→ TRY IT
Whenever a line below holds the word "will", count it once; report the total and nothing else.

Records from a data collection

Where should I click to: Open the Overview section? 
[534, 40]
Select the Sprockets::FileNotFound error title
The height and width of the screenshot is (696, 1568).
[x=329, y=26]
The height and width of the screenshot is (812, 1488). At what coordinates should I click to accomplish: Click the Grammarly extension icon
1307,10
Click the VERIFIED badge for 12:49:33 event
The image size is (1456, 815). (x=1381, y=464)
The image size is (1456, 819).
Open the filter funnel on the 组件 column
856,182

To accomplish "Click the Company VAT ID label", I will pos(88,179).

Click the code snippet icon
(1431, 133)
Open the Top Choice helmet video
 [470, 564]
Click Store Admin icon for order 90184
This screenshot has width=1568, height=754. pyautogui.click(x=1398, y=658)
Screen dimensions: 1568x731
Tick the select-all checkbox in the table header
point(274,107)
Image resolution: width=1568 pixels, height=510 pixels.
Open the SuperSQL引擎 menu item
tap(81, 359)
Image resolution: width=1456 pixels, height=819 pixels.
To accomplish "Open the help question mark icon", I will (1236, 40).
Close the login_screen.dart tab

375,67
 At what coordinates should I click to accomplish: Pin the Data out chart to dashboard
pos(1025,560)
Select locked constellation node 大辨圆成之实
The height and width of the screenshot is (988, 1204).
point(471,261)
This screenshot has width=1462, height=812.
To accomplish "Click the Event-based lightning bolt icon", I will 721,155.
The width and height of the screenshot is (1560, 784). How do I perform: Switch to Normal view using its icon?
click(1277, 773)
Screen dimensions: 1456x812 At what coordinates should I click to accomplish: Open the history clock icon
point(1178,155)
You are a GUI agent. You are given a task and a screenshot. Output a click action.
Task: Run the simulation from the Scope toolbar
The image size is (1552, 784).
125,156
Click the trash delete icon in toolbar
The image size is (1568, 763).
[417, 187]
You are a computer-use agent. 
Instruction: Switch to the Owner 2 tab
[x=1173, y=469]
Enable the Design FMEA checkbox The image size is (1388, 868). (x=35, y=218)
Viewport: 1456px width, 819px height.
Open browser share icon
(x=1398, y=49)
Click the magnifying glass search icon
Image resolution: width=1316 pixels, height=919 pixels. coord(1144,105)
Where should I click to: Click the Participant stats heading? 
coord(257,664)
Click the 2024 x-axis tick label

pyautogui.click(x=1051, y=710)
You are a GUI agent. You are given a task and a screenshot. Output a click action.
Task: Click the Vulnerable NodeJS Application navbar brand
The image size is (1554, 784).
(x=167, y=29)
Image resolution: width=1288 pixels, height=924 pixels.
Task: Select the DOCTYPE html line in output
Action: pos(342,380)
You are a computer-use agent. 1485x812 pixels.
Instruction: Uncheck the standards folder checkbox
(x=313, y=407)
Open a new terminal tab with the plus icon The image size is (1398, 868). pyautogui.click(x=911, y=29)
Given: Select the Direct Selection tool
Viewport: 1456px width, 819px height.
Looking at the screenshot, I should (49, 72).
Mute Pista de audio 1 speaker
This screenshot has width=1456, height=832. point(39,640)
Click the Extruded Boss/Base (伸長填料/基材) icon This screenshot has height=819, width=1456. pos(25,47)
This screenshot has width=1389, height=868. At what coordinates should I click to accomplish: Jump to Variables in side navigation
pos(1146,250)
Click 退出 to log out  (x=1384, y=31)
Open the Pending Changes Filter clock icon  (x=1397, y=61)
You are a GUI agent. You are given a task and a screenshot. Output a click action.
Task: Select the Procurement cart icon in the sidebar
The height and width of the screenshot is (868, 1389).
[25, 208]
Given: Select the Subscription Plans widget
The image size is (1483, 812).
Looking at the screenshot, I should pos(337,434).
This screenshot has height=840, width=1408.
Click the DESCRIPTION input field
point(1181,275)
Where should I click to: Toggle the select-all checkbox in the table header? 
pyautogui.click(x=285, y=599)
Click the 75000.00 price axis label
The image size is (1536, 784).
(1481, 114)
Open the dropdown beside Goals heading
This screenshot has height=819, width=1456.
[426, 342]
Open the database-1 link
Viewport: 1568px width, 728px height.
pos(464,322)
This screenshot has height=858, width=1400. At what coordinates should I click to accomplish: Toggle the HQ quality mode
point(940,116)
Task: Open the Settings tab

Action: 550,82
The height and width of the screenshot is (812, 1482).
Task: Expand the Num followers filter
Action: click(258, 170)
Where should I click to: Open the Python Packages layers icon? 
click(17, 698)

→ RESPONSE
3